Thursday, April 7, 2011

Depression In Christians - Pt 4

This from a blog site called "Head, Heart, Hand":

Thoughtful and prayerful study of depression should naturally and automatically increase our sympathy for those who suffer from it. By sympathy, I mean an ability to communicate that we truly understand the problem and the symptoms, that we are deeply concerned, and that we will do all that we can to help. In many cases such sympathy can have a powerful therapeutic effect on the sufferer. The lack of it can only multiply the pain and deepen the darkness. Consider the following quote from Russell Hampton, who suffered from depression:

If there were a physical disease that manifested itself in some particularly ugly way, such as postulating sores or a sloughing off of the flesh accompanied by pain of an intense and chronic nature, readily visible to everyone, and if that disease affected fifteen million people in our country, and further, if there were virtually no help or succour for most of these persons, and they were forced to walk among us in their obvious agony, we would rise up as one social body in sympathy and anger. There isn’t such a physical disease, but there is such a disease of the mind, and about fifteen million people around us are suffering from it. But we have not risen in anger and sympathy, although they are walking among us in their pain and anguish (The Far Side of Despair, 78)

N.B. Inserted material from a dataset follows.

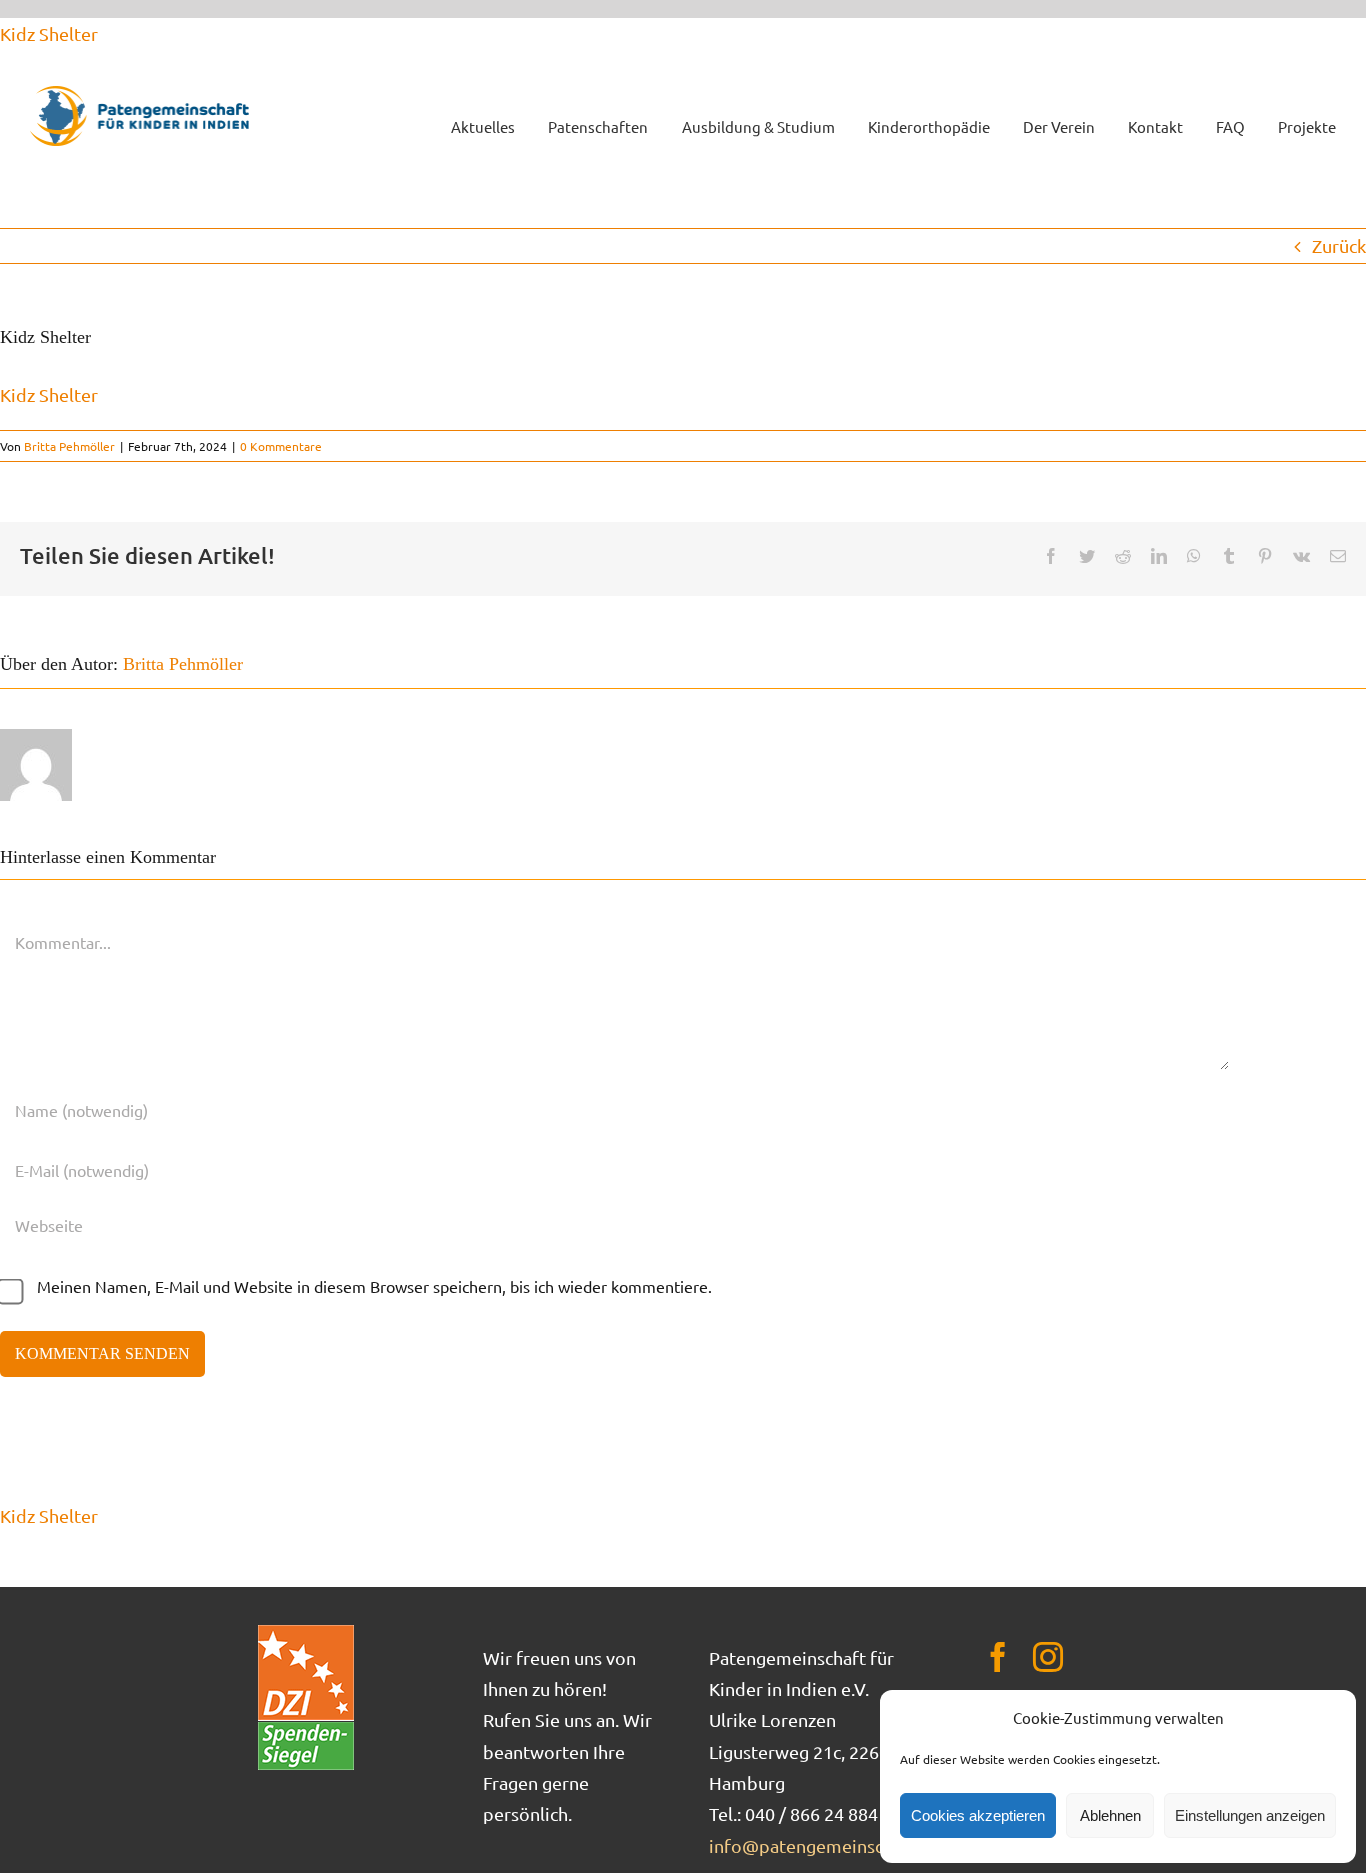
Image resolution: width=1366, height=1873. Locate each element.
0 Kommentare (281, 446)
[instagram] (1048, 1657)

It will greatly help you to sympathize if you always remember that you could just as easily be in the same position, suffering the same sorrow (1 Cor. 4:7). If you treat depressed people with impatient contempt, you may, like many others before you, have to learn sympathy the hard way.

Edited extract from Christians get depressed too. Available at RHB and Ligonier. Kindle version here

1 comment:

  1. Amen! This is a reminder that God uses many ways & many people to accomplish His purposes. Who are we to determine the cause(s) of someone else's troubles or to have an answer to it? How arrogant of us! Praise be to The One who bought all of our shame. I have 2 sisters, both Christians, who have battled serious mental illness for over 30 years.